▸ WHAT NEEDS TO BE DONE
Across all the records below, count the lines that hold "vapotage". State only that figure.

======== THE RECORDS

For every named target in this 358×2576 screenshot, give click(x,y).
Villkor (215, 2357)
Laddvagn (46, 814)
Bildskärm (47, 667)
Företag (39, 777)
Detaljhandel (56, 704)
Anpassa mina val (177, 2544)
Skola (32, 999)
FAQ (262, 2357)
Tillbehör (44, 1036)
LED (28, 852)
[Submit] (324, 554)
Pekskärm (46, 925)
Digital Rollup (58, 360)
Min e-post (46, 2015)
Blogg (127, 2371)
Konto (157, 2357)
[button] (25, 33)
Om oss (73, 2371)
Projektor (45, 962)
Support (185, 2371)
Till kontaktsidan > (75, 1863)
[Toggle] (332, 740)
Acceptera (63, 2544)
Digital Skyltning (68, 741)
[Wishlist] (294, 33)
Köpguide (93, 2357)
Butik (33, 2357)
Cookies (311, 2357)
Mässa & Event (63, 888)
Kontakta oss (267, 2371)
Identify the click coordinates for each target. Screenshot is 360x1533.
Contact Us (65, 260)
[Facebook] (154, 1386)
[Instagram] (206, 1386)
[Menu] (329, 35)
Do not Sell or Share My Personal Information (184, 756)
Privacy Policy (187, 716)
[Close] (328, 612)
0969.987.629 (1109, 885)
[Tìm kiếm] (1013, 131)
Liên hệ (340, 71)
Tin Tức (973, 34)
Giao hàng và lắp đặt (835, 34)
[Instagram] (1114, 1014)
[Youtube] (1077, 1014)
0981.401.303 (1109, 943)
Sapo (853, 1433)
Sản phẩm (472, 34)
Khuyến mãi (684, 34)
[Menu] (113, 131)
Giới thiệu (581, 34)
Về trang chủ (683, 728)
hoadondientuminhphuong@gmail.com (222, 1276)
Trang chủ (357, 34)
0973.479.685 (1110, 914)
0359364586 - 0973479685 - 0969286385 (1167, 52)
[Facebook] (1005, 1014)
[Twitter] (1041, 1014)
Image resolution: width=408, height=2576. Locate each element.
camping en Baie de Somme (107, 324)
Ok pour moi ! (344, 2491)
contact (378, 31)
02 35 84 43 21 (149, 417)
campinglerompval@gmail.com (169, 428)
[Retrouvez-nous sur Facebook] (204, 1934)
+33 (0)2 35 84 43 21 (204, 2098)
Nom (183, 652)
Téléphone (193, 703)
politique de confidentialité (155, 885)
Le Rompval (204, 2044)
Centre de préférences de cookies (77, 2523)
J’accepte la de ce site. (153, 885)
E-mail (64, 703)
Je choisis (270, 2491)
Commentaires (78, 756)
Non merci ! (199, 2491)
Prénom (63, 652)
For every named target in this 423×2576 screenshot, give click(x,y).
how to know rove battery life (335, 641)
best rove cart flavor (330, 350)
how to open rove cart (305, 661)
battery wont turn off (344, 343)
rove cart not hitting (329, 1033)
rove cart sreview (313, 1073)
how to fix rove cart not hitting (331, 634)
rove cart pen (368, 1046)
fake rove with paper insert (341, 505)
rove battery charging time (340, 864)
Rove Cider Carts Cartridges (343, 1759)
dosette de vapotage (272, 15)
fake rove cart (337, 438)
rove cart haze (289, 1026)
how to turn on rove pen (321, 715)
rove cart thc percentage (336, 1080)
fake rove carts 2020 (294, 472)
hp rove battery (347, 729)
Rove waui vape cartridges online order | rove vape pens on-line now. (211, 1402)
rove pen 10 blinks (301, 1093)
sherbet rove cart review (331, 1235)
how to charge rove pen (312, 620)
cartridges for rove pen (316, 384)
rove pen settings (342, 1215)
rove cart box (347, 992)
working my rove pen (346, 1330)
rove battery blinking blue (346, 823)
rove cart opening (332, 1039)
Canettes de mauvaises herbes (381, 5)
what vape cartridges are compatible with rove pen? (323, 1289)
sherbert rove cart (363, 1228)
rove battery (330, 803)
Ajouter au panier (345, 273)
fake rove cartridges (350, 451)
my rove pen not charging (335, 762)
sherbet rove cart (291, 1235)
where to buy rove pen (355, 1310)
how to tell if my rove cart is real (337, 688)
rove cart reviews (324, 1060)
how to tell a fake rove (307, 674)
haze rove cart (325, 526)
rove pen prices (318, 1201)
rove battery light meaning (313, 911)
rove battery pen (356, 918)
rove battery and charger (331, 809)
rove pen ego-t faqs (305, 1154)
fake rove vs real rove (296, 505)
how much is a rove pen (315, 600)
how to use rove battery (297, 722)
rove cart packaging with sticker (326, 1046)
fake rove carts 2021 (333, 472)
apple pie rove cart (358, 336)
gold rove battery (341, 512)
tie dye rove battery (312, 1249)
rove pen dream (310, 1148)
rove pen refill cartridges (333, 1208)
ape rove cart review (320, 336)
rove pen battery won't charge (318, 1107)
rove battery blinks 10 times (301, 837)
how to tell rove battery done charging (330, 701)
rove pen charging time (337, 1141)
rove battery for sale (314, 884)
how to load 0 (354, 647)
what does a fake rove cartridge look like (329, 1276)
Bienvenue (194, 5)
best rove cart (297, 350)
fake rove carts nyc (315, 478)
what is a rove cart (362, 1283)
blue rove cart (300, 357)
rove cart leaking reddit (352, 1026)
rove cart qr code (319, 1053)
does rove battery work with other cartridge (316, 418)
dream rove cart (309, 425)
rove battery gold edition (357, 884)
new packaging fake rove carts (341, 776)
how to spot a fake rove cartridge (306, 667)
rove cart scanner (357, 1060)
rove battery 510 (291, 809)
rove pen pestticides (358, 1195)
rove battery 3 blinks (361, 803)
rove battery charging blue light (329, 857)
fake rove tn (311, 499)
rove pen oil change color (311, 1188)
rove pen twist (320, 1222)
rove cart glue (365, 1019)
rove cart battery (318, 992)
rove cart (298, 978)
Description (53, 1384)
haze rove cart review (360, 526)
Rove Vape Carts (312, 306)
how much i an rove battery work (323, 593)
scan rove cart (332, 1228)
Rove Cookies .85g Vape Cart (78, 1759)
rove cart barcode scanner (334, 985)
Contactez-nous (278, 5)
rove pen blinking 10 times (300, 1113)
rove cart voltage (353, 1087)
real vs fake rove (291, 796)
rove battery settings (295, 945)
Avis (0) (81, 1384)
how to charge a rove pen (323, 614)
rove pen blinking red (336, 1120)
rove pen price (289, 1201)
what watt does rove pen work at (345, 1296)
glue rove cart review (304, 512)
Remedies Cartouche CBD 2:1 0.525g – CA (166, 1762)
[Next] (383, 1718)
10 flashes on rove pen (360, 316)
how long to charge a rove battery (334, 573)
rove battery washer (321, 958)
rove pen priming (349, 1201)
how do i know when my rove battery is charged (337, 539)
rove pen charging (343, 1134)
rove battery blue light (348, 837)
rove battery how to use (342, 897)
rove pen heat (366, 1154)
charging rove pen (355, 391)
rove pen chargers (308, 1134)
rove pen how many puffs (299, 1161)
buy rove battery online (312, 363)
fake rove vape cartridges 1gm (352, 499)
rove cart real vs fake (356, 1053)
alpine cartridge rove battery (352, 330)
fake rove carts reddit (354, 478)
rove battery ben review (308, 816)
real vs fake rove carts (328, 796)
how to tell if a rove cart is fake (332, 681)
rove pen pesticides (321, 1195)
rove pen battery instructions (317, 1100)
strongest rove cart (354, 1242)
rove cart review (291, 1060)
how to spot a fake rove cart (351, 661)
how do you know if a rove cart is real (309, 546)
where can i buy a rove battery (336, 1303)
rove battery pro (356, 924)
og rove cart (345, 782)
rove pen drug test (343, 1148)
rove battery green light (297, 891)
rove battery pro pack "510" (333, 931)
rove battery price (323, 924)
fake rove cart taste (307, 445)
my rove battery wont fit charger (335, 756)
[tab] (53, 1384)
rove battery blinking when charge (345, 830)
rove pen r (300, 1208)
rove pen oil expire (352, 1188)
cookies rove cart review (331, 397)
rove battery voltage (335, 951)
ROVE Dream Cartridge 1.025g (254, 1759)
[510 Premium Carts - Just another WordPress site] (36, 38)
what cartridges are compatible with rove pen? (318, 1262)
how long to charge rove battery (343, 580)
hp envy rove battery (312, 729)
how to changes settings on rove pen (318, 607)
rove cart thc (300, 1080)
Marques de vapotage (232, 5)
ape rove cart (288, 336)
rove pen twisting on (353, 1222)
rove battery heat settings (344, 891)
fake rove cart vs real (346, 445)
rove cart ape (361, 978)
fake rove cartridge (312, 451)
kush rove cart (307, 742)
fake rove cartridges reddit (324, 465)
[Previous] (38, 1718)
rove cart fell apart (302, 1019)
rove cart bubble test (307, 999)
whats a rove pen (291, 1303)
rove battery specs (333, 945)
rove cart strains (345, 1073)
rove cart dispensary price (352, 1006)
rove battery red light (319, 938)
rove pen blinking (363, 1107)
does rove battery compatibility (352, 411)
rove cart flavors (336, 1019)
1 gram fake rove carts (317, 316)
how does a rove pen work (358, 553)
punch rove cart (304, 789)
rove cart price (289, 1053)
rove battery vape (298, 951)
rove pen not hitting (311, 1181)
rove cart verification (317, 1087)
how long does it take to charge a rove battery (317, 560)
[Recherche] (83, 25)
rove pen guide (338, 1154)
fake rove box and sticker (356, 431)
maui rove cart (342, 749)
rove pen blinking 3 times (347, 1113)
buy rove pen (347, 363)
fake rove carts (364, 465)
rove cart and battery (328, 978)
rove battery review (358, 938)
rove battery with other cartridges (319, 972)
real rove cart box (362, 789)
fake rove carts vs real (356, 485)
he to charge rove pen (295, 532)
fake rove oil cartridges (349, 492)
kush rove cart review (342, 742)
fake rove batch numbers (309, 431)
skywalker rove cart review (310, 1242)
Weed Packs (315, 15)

================

▸ WRITTEN ANSWER
2